Stringaling is a streaming string replacement tool for handling string replacement in extremely large files in an environment with limited resources.
Its going to take a long time for large files (about 40 minutes with verbosity for a 200mb xml file) but it will get the job done.
It's important to set expectations for this program/library. This does NOT support regex at all, and should only be used for known token replacements.
The basic usage for all commands is
$ stringaling COMMAND [-v] ...
The very first argument must always be the command you wish to run.
All commands support the -v (verbose) option which outputs debug information to STDOUT.
This command replaces all text between two tokens (including the tokens) with another token. The syntax of this command is
$ stringaling replace-all|ra [-v] -i INPUT_FILE -o OUTPUT_FILE -s START_TOKEN -e END_TOKEN [-w TOKEN] [-t THREADS]
The command can either be replace-all
or ra
for short.
ReplaceAll's requirements scale with the size and complexity of the file which the replacement is happening on.
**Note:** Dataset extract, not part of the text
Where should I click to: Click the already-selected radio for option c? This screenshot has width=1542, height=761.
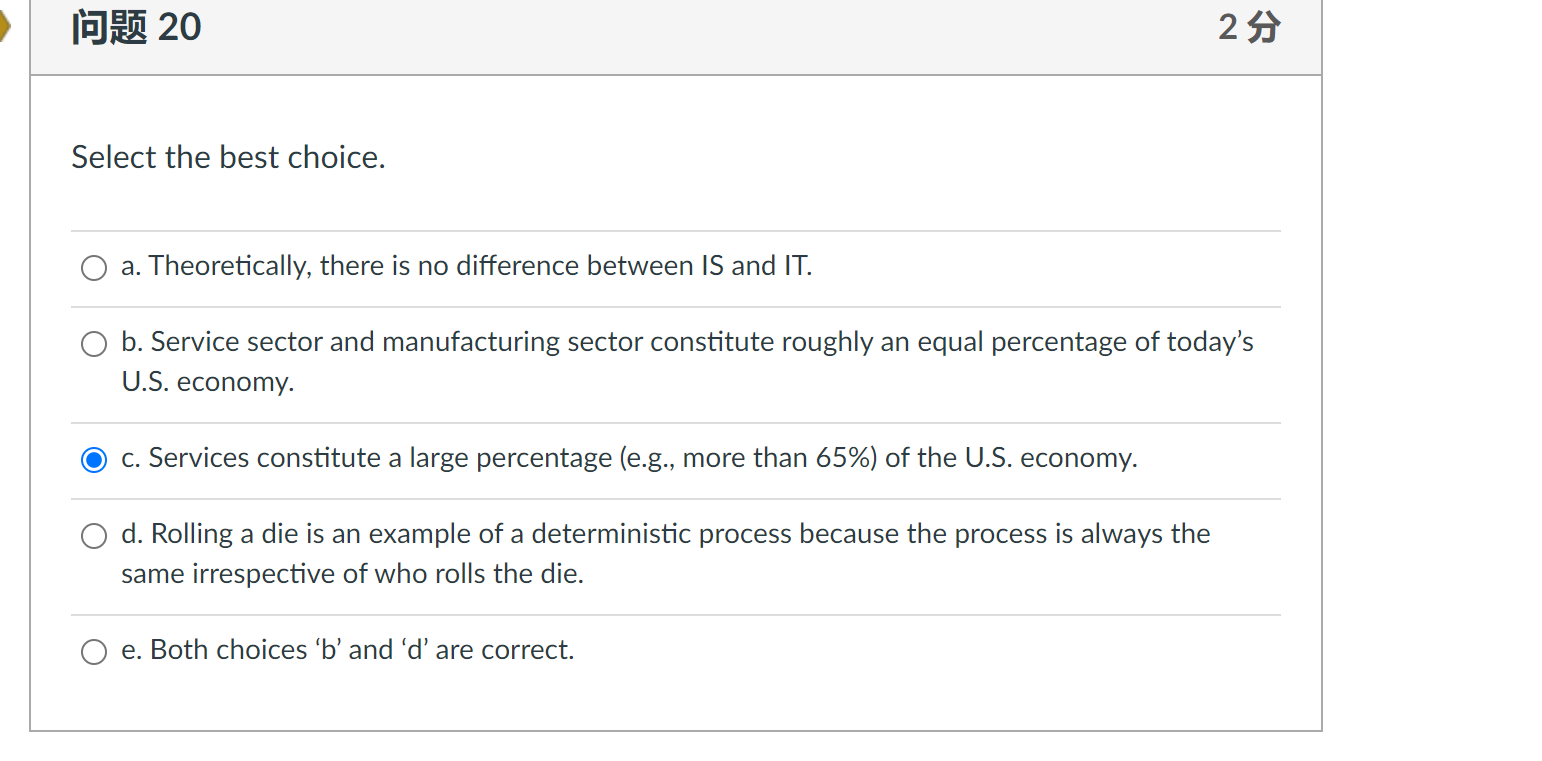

ReplaceAll keeps an in-memory cache of potentially skipped characters, as it may need to write these characters to the output if a replacement never finishes, this is especially an issue when using threading.
That said, the memory needed should never exceed the unit of work. So a 200mb file safely needs 200mb of memory to process, however on average, this number can be divided by the number of threads used. So a 200mb file on 5 threads likely won't use more than 40mb of memory, but in the worst case, all threads could use 40mb at a time, or 200mb.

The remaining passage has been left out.